La vie ne prend pas de gants

Le personnage de Keiko est en effet une championne. Elle a des qualités rares de mental, alors que, comme le dit son coach, elle n’a absolument aucune qualité physique pour l’être. Pas la bonne taille, des bras trop courts, elle n’entend ni le gong ni les conseils… et pourtant, sa volonté de se battre l’emporte sur tout ce qui devrait constituer des défauts. Elle est ainsi un symbole d’abnégation et de courage.

Alors sur le ring, elle répète ses gammes, court, se donne à fond, s’épuise…et elle gagne. Mais est-ce vraiment ce qu’elle veut dans la vie ? Fait-elle de la boxe pour rendre fières les personnes qui l’entourent ? Sa mère, son coach, le patron de la salle de boxe ? Ils font tous partie de sa famille de sang ou de cœur et quand le dernier cité annonce que la salle va fermer, alors le monde de Keiko s’écroule.

Loin de ses bases réconfortantes, elle se questionne sur l’avenir qui l’attend et même sur son amour de la boxe. C’est cette aventure intérieure humaine que nous suivons, dans un univers proscrit de tout glamour et d’effets de style.
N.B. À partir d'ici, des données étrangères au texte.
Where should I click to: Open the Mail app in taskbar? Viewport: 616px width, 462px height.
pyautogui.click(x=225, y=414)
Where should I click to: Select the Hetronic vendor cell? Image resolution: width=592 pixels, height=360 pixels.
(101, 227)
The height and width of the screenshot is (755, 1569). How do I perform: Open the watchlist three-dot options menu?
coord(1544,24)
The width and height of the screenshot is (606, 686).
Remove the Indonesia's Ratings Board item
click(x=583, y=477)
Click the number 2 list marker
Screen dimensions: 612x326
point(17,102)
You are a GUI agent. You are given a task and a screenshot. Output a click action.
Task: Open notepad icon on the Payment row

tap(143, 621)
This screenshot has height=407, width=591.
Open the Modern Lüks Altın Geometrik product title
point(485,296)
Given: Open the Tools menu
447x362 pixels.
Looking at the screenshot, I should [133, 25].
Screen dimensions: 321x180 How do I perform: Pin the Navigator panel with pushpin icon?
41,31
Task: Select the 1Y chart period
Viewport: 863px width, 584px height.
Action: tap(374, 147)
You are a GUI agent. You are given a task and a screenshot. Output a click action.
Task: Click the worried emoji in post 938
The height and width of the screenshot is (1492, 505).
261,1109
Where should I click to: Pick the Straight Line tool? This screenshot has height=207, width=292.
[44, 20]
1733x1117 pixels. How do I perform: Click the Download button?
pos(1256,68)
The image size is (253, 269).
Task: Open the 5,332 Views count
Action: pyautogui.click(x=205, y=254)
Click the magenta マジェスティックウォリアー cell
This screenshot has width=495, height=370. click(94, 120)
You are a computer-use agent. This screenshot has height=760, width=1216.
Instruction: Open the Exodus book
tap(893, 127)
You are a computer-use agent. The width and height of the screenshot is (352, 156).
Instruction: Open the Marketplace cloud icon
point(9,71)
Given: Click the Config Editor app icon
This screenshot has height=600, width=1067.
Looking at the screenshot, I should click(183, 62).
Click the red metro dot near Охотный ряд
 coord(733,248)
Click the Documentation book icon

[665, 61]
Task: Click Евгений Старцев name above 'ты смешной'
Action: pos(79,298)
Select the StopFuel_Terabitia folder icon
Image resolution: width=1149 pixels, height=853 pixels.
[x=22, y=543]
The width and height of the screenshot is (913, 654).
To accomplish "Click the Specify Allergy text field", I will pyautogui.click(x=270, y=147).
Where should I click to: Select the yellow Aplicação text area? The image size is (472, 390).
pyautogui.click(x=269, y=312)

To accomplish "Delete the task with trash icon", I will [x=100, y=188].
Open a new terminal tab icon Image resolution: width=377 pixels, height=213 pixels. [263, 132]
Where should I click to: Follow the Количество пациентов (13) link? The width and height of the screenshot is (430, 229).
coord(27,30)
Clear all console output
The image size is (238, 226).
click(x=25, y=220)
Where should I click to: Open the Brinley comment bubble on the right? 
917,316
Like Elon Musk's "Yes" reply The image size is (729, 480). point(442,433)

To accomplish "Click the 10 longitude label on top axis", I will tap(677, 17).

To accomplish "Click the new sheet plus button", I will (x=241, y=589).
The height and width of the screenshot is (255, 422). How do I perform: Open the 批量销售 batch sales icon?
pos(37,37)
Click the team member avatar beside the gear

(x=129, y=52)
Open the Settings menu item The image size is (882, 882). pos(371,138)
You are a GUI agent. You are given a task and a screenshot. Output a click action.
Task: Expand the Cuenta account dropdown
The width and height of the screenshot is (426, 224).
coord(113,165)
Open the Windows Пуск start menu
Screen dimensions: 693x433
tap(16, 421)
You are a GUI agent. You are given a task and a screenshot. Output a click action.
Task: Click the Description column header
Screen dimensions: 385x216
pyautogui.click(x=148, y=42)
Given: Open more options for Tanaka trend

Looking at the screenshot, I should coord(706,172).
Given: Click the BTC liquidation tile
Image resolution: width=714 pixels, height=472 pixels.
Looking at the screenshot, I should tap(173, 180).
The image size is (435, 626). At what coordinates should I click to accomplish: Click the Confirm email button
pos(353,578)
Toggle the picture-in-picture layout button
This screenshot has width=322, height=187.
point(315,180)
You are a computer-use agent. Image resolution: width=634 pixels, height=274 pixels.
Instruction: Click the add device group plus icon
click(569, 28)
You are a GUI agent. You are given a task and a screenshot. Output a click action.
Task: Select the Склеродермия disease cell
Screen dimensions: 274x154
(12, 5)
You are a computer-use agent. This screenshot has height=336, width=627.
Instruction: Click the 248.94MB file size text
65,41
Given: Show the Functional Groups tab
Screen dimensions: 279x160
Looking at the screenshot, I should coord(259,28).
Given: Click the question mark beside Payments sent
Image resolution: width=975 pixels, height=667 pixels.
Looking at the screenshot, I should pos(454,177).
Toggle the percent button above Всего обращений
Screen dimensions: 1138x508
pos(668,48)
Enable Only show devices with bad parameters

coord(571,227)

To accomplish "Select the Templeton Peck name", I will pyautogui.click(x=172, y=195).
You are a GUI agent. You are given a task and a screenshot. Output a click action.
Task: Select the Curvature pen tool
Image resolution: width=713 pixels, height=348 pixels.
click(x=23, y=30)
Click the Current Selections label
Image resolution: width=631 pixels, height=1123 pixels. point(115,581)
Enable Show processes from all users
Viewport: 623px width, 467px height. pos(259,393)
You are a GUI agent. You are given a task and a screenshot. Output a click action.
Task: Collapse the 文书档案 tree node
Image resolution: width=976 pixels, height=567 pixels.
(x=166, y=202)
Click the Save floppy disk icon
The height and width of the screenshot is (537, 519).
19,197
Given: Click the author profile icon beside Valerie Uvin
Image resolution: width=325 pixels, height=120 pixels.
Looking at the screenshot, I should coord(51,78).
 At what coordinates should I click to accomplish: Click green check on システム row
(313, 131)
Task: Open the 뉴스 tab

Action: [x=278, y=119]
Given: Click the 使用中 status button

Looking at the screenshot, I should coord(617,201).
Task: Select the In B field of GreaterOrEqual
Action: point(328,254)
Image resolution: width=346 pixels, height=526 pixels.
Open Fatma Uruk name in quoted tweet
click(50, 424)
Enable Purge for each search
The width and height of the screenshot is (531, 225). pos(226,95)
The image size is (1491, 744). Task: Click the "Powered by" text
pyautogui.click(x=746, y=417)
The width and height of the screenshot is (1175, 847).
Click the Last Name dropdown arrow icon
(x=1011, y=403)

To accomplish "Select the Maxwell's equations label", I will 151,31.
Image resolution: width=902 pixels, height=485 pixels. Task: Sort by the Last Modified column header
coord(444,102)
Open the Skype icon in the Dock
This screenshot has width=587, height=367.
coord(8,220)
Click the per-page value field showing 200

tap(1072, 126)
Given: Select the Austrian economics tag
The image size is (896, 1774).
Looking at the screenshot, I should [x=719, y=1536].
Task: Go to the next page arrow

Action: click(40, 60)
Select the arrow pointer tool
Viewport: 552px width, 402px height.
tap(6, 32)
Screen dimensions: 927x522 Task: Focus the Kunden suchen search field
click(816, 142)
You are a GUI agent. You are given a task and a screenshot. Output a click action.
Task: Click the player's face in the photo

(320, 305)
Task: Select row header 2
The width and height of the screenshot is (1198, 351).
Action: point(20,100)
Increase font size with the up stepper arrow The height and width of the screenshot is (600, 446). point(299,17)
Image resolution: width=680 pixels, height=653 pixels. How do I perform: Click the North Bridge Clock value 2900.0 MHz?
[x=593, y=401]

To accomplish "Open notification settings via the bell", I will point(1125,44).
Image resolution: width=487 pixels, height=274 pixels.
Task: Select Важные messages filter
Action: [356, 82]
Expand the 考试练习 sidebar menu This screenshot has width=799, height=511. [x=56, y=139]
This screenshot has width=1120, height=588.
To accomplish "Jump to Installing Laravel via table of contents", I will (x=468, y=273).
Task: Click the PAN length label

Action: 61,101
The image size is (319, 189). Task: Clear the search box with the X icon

La vérité à tous les coups

La Beauté du geste est avant tout réalisé avec l’envie de coller au plus près des sensations ressenties par Keiko. Avec une approche quasi documentaire, Shô Miyake nous invite à ses côtés, que ce soit sur le ring, dans son appartement ou dans les rues d’un Tokyo lui aussi dénué d’artifice. Nous restons dans un quartier, avec la communauté qui la fait vivre et les liens humains qui s’y créent. Les personnages secondaires sont d’ailleurs tous très bien écrits et peuplent le micro-monde de la boxeuse avec justesse.

Comment tout cela va évoluer ? Comme dans la vie de tous les jours, les hommes et les femmes grandissent, apprennent sur eux-mêmes comme sur les autres et finissent par choisir la voie qui sera celle qui résonne le plus avec leur âme et leur vérité intérieure. Dans le même souci de retenue, le réalisateur nous livre une œuvre sans musique en plus pour la bande-son. Si l’émotion doit naître, ce ne sera pas avec l’aide de violons, mais plus par les regards et justement, à contre-pied, par les silences.

De presque tous les plans, Yukino Kishii, l’interprète de Keiko, est tout simplement parfaite de sobriété. Chaque clignement des yeux, chaque geste vaut mille mots et l’émotion qu’elle transmet par petite touche donne aussi au film ce ton singulier qui transcende le simple « film de boxe ». La jeune Japonaise de 31 ans a d’ailleurs reçu de nombreux prix de la meilleure actrice au Japon, notamment aux Japan Academy Awards, l’équivalent nippon des César français.

La Beauté du geste est un film brut, exigeant et sensationnel, à la frontière de la fiction et du réel. Il nous met face au combat de Keiko pour se découvrir, sur le ring comme en dehors. Encore un beau film japonais distribué par Art House à découvrir au cinéma en France dès le 30 août. À ne surtout pas louper.